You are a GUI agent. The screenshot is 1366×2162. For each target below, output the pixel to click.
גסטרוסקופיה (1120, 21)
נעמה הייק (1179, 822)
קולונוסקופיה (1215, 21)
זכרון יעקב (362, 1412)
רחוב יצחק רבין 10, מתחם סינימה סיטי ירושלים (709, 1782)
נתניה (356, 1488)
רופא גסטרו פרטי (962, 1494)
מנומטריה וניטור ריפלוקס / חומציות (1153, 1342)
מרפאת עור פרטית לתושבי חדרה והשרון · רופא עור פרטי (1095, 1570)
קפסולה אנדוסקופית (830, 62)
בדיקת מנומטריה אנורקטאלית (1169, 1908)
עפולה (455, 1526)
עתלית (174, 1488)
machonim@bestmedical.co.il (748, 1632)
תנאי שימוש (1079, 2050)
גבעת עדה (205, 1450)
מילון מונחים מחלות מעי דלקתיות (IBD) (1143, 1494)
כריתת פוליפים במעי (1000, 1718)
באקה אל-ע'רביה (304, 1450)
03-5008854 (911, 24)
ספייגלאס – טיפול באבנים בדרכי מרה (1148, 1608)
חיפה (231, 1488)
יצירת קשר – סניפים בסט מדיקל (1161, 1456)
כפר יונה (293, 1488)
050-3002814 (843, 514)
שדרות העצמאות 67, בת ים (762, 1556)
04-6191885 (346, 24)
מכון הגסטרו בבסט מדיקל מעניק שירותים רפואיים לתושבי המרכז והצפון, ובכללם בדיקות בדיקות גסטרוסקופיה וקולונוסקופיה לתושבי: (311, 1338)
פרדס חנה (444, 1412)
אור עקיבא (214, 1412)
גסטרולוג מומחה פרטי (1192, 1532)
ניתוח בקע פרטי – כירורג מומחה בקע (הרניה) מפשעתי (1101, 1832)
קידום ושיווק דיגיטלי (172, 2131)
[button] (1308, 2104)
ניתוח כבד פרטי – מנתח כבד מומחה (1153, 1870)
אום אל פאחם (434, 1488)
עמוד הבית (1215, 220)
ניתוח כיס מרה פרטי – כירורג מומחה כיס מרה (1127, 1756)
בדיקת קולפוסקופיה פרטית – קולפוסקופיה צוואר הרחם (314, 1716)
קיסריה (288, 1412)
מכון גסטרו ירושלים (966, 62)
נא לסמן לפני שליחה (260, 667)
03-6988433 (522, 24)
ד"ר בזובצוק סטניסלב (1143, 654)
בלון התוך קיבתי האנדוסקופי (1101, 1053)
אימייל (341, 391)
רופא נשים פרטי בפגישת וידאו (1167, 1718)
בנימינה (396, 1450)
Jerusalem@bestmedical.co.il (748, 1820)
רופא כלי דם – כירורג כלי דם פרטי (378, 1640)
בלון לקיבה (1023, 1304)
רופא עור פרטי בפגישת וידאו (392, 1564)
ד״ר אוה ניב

### WHAT TO WORK ON
The complete listing must be reproduced exactly as written.

### ANSWER FOR THIS EXERCISE
You are a GUI agent. The screenshot is 1366×2162. For each target below, output the pixel to click.
גסטרוסקופיה (1120, 21)
נעמה הייק (1179, 822)
קולונוסקופיה (1215, 21)
זכרון יעקב (362, 1412)
רחוב יצחק רבין 10, מתחם סינימה סיטי ירושלים (709, 1782)
נתניה (356, 1488)
רופא גסטרו פרטי (962, 1494)
מנומטריה וניטור ריפלוקס / חומציות (1153, 1342)
מרפאת עור פרטית לתושבי חדרה והשרון · רופא עור פרטי (1095, 1570)
קפסולה אנדוסקופית (830, 62)
בדיקת מנומטריה אנורקטאלית (1169, 1908)
עפולה (455, 1526)
עתלית (174, 1488)
machonim@bestmedical.co.il (748, 1632)
תנאי שימוש (1079, 2050)
גבעת עדה (205, 1450)
מילון מונחים מחלות מעי דלקתיות (IBD) (1143, 1494)
כריתת פוליפים במעי (1000, 1718)
באקה אל-ע'רביה (304, 1450)
03-5008854 (911, 24)
ספייגלאס – טיפול באבנים בדרכי מרה (1148, 1608)
חיפה (231, 1488)
יצירת קשר – סניפים בסט מדיקל (1161, 1456)
כפר יונה (293, 1488)
050-3002814 (843, 514)
שדרות העצמאות 67, בת ים (762, 1556)
04-6191885 (346, 24)
מכון הגסטרו בבסט מדיקל מעניק שירותים רפואיים לתושבי המרכז והצפון, ובכללם בדיקות בדיקות גסטרוסקופיה וקולונוסקופיה לתושבי: (311, 1338)
פרדס חנה (444, 1412)
אור עקיבא (214, 1412)
גסטרולוג מומחה פרטי (1192, 1532)
ניתוח בקע פרטי – כירורג מומחה בקע (הרניה) מפשעתי (1101, 1832)
קידום ושיווק דיגיטלי (172, 2131)
[button] (1308, 2104)
ניתוח כבד פרטי – מנתח כבד מומחה (1153, 1870)
אום אל פאחם (434, 1488)
עמוד הבית (1215, 220)
ניתוח כיס מרה פרטי – כירורג מומחה כיס מרה (1127, 1756)
בדיקת קולפוסקופיה פרטית – קולפוסקופיה צוואר הרחם (314, 1716)
קיסריה (288, 1412)
מכון גסטרו ירושלים (966, 62)
נא לסמן לפני שליחה (260, 667)
03-6988433 (522, 24)
ד"ר בזובצוק סטניסלב (1143, 654)
בלון התוך קיבתי האנדוסקופי (1101, 1053)
אימייל (341, 391)
רופא נשים פרטי בפגישת וידאו (1167, 1718)
בנימינה (396, 1450)
Jerusalem@bestmedical.co.il (748, 1820)
רופא כלי דם – כירורג כלי דם פרטי (378, 1640)
בלון לקיבה (1023, 1304)
רופא עור פרטי בפגישת וידאו (392, 1564)
ד״ר אוה ניב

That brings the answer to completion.